Preconceito: o monstro que nos devora por dentro

em 24 de julho de 2019 por MAGIS Brasil

“Não tem dor que perdurará, nem teu ódio perturbará” (Emicida)

Há um monstruoso réptil que habita as profundezas de nosso ser, devorando-nos continuamente e expelindo seu veneno mortal: o preconceito. Ele constitui o risco permanente em nossa vida, pois limita a realidade, estreita o coração, inibe o olhar e nos faz incapazes de acolher o bem e a verdade presentes no outro. O mal que o preconceituoso faz a si mesmo é enorme, pois acaba com sua saúde mental, atrofia seu desenvolvimento criativo, aniquila seus sonhos e esfria seus relacionamentos. Marcado pela impaciência e desprovido do espírito de leveza, o preconceituoso é incapaz de relativizar os problemas, vê inimigos e concorrentes por todos os lados e acaba numa extrema solidão.

Ele tem muitas dificuldades de relacionamento, não consegue estabelecer laços duradouros e nem vivencia os prazeres de uma boa companhia. Tal pessoa tem humor irritadiço, é triste, emburrada e entediada a ponto de não suportar mudanças e novidades. Não tolera o inesperado e o improviso da existência. Está o tempo todo petrificada em suas velhas e deformadas opiniões sobre tudo e sobre todos. O preconceituoso dá ao outro o que lhe sobra: autodesprezo e hostilidade. Ele é precipitado em julgar, apressado e ansioso na formulação de juízos sem critérios. Daí seu autoritarismo em não reunir provas, julgando à revelia, de acordo com sua vontade, chegando às raias do fascismo.

O sintoma principal é o  isolamento afetivo das pessoas

Geralmente, os preconceituosos são dogmáticos e fervorosos, muitos deles tornam-se fundamentalistas, com hostilidade e intolerância religiosa. Cegos para a verdade, eles preferem o autoengano ao conhecimento de fato, fincam pé naquilo que pensam que sabem, no que está estabelecido e normatizado, não se atualizam, não conseguem ver o novo e a necessidade de mudanças.

Ao tornarem absoluta uma verdade, se condenam à intolerância e passam a não reconhecer e a respeitar a verdade e o bem presentes no outro. Não suportam a coexistência das diferenças, a pluralidade de opiniões e posições, crenças e ideias.
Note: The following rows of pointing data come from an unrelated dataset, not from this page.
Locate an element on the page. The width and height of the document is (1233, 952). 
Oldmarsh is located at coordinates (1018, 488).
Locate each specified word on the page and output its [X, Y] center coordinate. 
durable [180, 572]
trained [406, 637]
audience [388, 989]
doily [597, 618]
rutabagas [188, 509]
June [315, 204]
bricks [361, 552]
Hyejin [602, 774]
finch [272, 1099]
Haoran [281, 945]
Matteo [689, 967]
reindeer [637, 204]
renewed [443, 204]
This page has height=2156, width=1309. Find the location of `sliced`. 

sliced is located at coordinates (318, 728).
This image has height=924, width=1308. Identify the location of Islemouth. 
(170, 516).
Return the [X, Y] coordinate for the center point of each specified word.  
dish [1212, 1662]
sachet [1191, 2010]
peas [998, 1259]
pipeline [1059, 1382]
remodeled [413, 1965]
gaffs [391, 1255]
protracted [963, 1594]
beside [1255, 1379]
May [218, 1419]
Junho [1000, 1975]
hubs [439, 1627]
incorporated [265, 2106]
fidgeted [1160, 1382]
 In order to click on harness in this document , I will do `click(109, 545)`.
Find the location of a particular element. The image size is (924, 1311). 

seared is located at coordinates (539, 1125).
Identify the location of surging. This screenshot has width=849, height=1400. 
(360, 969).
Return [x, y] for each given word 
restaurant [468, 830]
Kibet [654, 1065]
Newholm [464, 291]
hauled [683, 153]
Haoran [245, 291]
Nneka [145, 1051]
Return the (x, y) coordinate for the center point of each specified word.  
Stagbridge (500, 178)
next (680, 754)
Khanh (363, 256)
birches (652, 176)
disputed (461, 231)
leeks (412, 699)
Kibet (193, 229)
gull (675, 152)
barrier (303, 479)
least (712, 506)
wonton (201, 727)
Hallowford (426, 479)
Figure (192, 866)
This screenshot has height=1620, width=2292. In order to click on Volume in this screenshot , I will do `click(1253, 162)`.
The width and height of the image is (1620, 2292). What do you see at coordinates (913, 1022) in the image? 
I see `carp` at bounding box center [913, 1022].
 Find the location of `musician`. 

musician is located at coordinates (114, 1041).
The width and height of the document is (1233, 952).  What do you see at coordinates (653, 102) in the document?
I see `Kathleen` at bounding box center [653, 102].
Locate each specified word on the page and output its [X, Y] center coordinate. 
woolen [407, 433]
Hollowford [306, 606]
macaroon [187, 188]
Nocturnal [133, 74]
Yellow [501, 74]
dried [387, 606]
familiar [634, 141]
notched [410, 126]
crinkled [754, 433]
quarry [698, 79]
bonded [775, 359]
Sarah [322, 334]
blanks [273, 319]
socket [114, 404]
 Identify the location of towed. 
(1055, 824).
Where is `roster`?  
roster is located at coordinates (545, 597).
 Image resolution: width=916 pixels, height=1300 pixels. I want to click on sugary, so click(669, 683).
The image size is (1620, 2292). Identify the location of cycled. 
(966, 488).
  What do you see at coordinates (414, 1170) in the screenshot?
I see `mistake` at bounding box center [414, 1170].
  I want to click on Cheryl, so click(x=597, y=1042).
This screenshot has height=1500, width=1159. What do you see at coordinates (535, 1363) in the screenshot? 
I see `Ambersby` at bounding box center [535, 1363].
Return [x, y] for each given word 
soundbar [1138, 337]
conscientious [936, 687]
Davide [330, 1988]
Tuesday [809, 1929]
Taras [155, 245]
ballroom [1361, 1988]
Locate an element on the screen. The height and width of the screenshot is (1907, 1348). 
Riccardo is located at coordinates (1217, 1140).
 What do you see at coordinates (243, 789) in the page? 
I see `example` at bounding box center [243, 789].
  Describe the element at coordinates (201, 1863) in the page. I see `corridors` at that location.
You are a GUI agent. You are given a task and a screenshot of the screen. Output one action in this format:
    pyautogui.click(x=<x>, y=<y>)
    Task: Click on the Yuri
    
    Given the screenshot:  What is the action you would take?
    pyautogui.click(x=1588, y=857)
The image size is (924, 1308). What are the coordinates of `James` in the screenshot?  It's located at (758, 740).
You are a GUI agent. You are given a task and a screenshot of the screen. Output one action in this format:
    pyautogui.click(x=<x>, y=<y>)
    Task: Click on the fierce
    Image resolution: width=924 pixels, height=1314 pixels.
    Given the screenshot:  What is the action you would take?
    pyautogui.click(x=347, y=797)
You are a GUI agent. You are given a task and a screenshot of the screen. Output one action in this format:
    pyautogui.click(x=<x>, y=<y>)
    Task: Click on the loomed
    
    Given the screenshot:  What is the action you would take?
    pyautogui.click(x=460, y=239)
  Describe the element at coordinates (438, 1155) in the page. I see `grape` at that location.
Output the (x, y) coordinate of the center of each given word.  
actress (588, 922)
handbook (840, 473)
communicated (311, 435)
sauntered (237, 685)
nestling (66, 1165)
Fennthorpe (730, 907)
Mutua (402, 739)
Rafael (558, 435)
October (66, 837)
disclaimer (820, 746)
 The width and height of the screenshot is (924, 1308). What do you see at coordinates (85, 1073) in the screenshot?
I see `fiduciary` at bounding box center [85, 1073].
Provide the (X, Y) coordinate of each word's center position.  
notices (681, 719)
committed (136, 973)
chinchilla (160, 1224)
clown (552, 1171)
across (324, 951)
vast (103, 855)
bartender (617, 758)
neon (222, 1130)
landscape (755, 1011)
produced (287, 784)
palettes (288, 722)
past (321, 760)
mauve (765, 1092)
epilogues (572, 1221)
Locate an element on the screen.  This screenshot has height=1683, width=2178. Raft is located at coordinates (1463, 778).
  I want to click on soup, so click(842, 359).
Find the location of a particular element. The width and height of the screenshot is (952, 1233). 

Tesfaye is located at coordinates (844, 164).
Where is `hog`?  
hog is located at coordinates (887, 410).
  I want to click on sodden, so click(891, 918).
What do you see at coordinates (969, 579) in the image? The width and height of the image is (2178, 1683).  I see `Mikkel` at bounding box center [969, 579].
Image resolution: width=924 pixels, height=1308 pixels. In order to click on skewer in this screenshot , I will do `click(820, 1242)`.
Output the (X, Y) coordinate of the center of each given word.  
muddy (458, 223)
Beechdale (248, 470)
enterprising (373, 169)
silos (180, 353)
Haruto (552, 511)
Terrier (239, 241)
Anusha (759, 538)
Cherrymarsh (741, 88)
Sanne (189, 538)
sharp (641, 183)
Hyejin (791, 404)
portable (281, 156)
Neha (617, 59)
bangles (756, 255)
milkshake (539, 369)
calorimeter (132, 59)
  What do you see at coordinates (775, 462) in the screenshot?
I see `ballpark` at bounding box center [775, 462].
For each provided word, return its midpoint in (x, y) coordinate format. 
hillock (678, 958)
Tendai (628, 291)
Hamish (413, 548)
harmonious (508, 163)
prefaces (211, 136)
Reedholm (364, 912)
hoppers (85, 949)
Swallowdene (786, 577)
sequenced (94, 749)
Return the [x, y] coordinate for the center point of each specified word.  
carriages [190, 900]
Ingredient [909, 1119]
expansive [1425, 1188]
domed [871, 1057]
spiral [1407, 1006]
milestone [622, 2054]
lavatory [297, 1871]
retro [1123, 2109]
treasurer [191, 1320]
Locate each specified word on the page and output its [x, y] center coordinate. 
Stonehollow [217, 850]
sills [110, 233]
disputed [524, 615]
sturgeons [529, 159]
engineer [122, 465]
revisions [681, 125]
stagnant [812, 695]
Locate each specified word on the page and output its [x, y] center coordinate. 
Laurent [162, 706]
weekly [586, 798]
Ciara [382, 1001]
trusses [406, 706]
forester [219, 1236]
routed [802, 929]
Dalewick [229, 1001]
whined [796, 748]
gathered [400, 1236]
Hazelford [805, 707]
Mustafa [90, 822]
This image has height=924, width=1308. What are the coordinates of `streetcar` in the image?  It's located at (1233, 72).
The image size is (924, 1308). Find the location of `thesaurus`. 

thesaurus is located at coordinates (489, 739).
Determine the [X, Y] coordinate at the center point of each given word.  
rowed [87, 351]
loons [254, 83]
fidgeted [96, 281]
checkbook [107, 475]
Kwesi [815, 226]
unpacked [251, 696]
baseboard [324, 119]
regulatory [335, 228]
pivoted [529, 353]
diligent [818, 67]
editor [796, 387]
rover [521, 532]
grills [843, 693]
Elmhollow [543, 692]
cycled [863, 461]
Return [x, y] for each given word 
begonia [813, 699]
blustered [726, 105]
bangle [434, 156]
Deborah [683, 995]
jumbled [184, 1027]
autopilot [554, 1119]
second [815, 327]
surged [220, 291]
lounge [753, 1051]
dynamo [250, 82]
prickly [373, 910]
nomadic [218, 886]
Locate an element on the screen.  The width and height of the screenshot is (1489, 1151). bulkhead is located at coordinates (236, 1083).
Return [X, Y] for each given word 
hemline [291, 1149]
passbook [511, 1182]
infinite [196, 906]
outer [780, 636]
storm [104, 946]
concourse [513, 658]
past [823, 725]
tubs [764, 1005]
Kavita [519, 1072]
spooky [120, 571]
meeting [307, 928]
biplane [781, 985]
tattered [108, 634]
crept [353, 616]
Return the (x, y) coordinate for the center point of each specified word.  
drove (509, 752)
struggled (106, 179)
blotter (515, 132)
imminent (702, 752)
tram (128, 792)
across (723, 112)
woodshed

Daí surgem o conservadorismo radical, o medo à mudança, a violência diante da crítica, a suspeita, a vigilância, o controle autoritário.

A inflexibilidade da alma preconceituosa está ligada ao orgulho, ela tem aquela postura de que tudo sabe e tudo controla, carecendo da humildade de “saber que não sabe”. Não tem senso de igualdade e semelhança, e muito menos de compaixão. É aliada à ignorância, não admite que possa mudar de opinião. Está enraizada à tradição e às leis, quase sempre antiquadas e ultrapassadas. Apesar de se apresentar com ar de superioridade sobre os outros, a pessoa preconceituosa tem autoestima baixa.

Tod@ preconceituos@ é insegur@

Por isso aferra-se a seus caprichos como um náufrago à tábua que o mantém à tona. Enfim, o preconceito impede a pessoa de viver, de se abrir ao mundo, de ser espontâneo e de viver plenamente com folga.

Ingenuamente João, o discípulo amado, compartilha com o Mestre a atitude preconceituosa de proibir um homem de expulsar demônios em Seu nome. O estreitamento de mentalidade de João colide com a abertura do coração de Jesus. Para o Mestre, o que conta é o bem que se faz.  Jamais uma simples pertença grupal, uma simples afinidade ou mesmo proximidades culturais e sociais, podem substituir o bem que se deve praticar. Conta o bem que só pode ser feito em nome de Deus, só Ele é a fonte única do bem. Deus só está presente onde se pratica o bem. O bem que se faz não é, em hipótese alguma, contradição a Deus. A força do bem é a condição única para alargar o horizonte e superar toda atitude preconceituosa estreita. E o bem se torna valor absoluto, definindo a condição do verdadeiro discipulado. Ser discípulo de Jesus, portanto, é compreender a vida como altar de ofertas para o bem.

Com sua presença e ternura Jesus quebra as atitudes preconceituosas que delimitam friamente os espaços e alimentam proibições que impedem a manifestação da vida. O Mestre traz o dito simples e, aparentemente, tão insignificante da oferta de um copo d’água como remédio que cura a rigidez do preconceito e vence a incapacidade de perceber a ternura acolhedora de cada gesto e sua importância na construção da vida e na recriação da dignidade humana. Vale um copo d’água que se dá. Vale pela importância sempre primeira do outro, não importa quem seja, fazendo valer o princípio norteador do coração amoroso de Deus.